## DOCUMENT TEXT
▶

Community-Acquired MRSA Literature: Commentary by Dr. John G. Bartlett -- April 2007

John G. Bartlett, MD


April 06, 2007

Tenover FC, McDougal LK, Goering RV, et al. Characterization of a strain of community-associated methicillin-resistant Staphylococcus aureus widely disseminated in the United States. J Clin Microbiol. 2006;44:108-118. The goal of the study was to characterize the strain of Staphylococcus aureus designated USA300-0114, which is the major cause of skin and soft-tissue infections among diverse populations with community-acquired methicillin-resistant Staphylococcus aureus (MRSA) infections in the United States.

Methods: The test strains were recovered from prisoners in Mississippi, Texas, and Georgia; athletes and sports teams; military recruits; children from Tennessee and Texas; and Grady Hospital in Atlanta, Georgia. Genomic comparisons were made with 3 other lineages of S aureus: USA100, USA400, and USA500. Testing included antibiotic susceptibility, pulsed-field gel electrophoresis (PFGE), gel pattern analyses, SCCmec typing, polymerase chain reaction (PCR) assays for antibiotic resistance factors and Panton-Valentine leukocidin (PVL), plasmid analysis, microarray analysis, and selected sequence analysis. The results showed what the study investigators consider to be extraordinary homology for the USA-0114 strains, considering the diversity of populations infected in widespread geographic areas.

The USA300 strains were most closely related to the USA500 strains, but the latter are more likely to be resistant to multiple antibiotics and to cause nosocomial infections. There were 6 genes present in the USA300-0114 strains that were not present in the USA500 strains, including PVL genes.

Compared with the USA400 strains, the USA300-0114 strains contained 27 virulence or antibiotic resistance genes that were not present in USA400, including several that are involved in fibronectin binding.

The comparison with the USA100 lineages showed that there were 21 resistance or virulence genes in the USA300-0114 strains that were lacking in the USA100 strains. Again, this included several cell adhesion genes and the PVL gene.

Antibiotic sensitivity test results for 187 strains of the USA300 isolates are summarized in the Table .

The study investigators concluded that USA300-0114 is a highly stable strain of S aureus, and is widely disseminated in the United States and other parts of the world. The antibiotic resistance of the strain continues to evolve through plasmid acquisition. Comparative genomics with other S aureus lineages, including USA100, 400, and 500, shows genes that are specific to USA300-0114 and may yield useful information in terms of understanding its pathogenesis.

Three isolates were D-test-positive and ermC-positive.

◀

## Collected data
▶

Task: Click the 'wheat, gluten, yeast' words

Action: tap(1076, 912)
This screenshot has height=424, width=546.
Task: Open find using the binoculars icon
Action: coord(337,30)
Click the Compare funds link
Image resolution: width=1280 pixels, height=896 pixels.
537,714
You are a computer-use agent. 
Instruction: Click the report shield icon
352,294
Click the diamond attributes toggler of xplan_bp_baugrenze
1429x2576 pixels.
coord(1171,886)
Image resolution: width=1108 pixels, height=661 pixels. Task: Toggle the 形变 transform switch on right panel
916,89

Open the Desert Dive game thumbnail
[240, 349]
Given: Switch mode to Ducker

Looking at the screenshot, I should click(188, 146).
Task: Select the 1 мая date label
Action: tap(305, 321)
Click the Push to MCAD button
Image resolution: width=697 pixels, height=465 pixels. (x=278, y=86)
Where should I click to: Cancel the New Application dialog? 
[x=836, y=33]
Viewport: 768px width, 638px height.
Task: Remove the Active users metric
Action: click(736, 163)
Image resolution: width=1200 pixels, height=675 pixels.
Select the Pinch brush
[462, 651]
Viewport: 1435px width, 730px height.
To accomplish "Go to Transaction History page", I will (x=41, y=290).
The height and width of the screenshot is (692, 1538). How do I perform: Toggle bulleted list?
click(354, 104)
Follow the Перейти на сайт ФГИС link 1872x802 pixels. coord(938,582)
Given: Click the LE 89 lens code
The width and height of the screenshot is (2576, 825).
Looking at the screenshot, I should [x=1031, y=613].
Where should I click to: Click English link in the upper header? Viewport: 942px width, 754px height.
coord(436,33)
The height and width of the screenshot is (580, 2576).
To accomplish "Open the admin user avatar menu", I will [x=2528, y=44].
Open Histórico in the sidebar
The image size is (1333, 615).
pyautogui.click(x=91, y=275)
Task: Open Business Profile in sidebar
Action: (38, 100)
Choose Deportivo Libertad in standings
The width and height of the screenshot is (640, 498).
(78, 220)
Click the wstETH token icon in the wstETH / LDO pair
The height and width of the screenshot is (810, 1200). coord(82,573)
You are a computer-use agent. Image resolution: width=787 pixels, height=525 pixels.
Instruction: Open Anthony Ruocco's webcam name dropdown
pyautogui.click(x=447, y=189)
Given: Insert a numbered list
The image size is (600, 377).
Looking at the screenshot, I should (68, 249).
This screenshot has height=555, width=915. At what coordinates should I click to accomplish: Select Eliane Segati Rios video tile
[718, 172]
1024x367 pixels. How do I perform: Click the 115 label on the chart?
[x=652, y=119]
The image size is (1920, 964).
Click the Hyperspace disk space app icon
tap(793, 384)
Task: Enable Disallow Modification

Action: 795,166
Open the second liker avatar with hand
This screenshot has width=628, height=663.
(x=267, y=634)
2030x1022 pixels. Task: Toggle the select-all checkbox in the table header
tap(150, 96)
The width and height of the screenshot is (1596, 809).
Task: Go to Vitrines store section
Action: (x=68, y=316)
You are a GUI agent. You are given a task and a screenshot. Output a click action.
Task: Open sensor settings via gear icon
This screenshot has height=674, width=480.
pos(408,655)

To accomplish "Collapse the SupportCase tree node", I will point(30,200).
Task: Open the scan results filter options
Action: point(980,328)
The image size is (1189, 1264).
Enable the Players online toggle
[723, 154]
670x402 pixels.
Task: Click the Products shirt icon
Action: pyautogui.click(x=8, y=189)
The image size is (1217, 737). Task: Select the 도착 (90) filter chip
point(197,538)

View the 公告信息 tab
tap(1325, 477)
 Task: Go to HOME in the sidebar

◀

## PROMPT 1
According to the MRSA commentary, which lineage were the USA300 strains most closely related to?
## PROMPT 2
Reproduce word for word the passage of the MRSA commentary that opens with "Compared with the" and closes with "in fibronectin binding.".

## WRITTEN SOLUTION 1
The USA500 strains.

## WRITTEN SOLUTION 2
Compared with the USA400 strains, the USA300-0114 strains contained 27 virulence or antibiotic resistance genes that were not present in USA400, including several that are involved in fibronectin binding.